Recorded data:

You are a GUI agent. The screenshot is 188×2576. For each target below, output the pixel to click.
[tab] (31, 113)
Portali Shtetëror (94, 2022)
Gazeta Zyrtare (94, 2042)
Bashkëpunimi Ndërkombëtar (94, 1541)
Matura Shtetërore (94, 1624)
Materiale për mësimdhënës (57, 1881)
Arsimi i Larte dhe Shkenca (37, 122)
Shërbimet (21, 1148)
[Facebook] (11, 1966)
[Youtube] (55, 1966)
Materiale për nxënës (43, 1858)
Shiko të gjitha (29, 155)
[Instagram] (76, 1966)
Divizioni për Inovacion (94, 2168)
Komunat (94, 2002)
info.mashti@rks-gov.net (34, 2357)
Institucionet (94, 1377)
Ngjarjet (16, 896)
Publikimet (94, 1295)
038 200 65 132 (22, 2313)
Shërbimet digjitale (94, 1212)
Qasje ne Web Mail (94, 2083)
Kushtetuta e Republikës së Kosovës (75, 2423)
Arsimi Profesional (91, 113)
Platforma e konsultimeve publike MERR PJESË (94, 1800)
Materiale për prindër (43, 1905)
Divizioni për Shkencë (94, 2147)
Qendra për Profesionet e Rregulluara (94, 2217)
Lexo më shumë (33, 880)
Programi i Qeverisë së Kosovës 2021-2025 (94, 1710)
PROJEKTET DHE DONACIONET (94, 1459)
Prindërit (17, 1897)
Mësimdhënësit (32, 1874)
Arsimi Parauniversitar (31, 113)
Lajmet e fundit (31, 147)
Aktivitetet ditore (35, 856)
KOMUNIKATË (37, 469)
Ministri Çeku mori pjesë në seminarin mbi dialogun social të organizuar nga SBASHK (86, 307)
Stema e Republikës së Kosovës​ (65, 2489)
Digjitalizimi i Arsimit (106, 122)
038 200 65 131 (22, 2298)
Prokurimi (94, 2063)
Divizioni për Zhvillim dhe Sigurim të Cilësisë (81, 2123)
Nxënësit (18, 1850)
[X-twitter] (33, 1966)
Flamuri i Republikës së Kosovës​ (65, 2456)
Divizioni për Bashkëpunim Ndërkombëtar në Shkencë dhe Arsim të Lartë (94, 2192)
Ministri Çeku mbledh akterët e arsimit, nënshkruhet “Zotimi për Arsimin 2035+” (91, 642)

Task prompt: Every line of the records containing the word "Ndërkombëtar" must appear in the answer.

Answer:
Bashkëpunimi Ndërkombëtar (94, 1541)
Divizioni për Bashkëpunim Ndërkombëtar në Shkencë dhe Arsim të Lartë (94, 2192)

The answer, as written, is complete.